» **RECORDS SUPPLIED**
◆ ◆ ◆
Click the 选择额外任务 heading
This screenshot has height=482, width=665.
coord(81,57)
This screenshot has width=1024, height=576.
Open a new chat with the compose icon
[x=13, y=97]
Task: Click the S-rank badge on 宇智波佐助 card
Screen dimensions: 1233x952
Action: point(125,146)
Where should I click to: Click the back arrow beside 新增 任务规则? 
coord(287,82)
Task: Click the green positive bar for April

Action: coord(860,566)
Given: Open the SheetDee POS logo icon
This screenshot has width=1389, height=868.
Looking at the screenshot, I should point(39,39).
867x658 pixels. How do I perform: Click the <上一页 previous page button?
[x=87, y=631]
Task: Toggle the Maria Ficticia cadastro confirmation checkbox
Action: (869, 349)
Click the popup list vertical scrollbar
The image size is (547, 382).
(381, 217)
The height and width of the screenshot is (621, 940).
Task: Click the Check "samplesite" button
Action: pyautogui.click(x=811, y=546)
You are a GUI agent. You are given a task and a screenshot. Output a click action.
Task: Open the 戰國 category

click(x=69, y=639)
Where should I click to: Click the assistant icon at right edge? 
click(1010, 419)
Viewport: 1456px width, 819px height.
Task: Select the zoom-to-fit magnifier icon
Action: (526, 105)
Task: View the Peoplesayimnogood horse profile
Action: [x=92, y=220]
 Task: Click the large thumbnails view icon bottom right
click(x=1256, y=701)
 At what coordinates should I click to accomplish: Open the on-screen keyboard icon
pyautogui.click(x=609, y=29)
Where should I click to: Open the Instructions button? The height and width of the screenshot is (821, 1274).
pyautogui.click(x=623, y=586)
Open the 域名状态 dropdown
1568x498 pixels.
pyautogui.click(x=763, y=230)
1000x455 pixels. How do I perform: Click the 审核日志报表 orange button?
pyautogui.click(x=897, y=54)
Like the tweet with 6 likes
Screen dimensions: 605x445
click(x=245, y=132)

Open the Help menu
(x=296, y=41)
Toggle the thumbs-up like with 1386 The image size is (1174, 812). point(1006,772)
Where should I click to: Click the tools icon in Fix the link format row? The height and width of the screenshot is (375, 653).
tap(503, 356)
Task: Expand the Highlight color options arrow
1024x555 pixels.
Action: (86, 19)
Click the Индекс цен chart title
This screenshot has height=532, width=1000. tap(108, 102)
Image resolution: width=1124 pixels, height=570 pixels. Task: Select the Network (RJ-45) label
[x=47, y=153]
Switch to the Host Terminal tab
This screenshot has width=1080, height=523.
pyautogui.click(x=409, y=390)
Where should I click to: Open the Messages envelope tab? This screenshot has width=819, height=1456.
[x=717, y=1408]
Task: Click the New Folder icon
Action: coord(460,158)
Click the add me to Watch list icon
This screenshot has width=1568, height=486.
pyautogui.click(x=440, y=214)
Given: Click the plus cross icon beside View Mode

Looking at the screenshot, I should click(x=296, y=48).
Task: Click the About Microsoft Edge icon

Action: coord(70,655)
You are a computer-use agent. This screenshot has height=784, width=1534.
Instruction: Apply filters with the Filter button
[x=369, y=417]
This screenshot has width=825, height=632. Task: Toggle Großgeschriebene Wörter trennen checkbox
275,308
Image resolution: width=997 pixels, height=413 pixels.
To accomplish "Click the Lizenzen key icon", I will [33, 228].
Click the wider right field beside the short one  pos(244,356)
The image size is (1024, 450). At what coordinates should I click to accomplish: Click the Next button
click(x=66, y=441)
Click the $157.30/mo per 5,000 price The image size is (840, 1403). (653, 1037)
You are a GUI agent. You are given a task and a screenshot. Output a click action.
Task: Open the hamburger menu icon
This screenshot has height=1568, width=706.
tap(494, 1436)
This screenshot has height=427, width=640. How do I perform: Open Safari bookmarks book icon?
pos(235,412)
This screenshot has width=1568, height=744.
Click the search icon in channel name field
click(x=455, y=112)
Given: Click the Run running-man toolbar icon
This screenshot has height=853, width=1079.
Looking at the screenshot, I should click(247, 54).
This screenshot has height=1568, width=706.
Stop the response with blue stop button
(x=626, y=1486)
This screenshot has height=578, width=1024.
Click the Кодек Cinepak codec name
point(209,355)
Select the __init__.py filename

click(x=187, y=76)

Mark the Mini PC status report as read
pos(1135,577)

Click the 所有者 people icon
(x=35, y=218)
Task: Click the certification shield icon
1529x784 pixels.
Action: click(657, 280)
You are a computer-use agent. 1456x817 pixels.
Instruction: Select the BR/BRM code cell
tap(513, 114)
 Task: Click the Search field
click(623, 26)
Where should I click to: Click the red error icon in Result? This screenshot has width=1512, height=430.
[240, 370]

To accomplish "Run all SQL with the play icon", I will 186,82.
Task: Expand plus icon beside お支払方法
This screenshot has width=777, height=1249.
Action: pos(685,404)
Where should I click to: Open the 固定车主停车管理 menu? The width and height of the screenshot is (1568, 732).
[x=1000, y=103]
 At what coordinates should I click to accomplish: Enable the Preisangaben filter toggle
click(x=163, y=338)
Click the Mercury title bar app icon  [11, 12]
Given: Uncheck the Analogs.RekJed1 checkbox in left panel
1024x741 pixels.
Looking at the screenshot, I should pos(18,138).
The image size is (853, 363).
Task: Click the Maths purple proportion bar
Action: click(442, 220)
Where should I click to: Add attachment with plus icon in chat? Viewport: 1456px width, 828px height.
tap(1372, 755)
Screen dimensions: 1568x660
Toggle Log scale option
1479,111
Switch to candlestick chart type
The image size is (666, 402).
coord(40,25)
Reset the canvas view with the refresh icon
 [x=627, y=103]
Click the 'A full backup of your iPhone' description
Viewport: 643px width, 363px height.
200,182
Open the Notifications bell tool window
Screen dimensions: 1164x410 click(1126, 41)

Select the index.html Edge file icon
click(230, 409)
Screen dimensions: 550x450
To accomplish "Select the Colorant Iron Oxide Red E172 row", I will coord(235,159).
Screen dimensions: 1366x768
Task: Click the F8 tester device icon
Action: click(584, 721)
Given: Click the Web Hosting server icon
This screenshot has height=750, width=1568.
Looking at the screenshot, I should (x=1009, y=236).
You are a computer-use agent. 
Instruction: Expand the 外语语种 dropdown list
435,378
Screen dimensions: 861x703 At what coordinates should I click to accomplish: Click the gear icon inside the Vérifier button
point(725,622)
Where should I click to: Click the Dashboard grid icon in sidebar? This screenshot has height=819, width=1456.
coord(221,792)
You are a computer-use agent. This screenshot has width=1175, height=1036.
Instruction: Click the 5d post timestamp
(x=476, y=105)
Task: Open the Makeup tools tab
◆ ◆ ◆
» **TO DO**
Starting with the line that holds "Given: Click the Web Hosting server icon", copy every line through the end of the data above. Reproduce them exactly, with no other material.

» **RESULT**
Given: Click the Web Hosting server icon
This screenshot has height=750, width=1568.
Looking at the screenshot, I should (x=1009, y=236).
You are a computer-use agent. 
Instruction: Expand the 外语语种 dropdown list
435,378
Screen dimensions: 861x703 At what coordinates should I click to accomplish: Click the gear icon inside the Vérifier button
point(725,622)
Where should I click to: Click the Dashboard grid icon in sidebar? This screenshot has height=819, width=1456.
coord(221,792)
You are a computer-use agent. This screenshot has width=1175, height=1036.
Instruction: Click the 5d post timestamp
(x=476, y=105)
Task: Open the Makeup tools tab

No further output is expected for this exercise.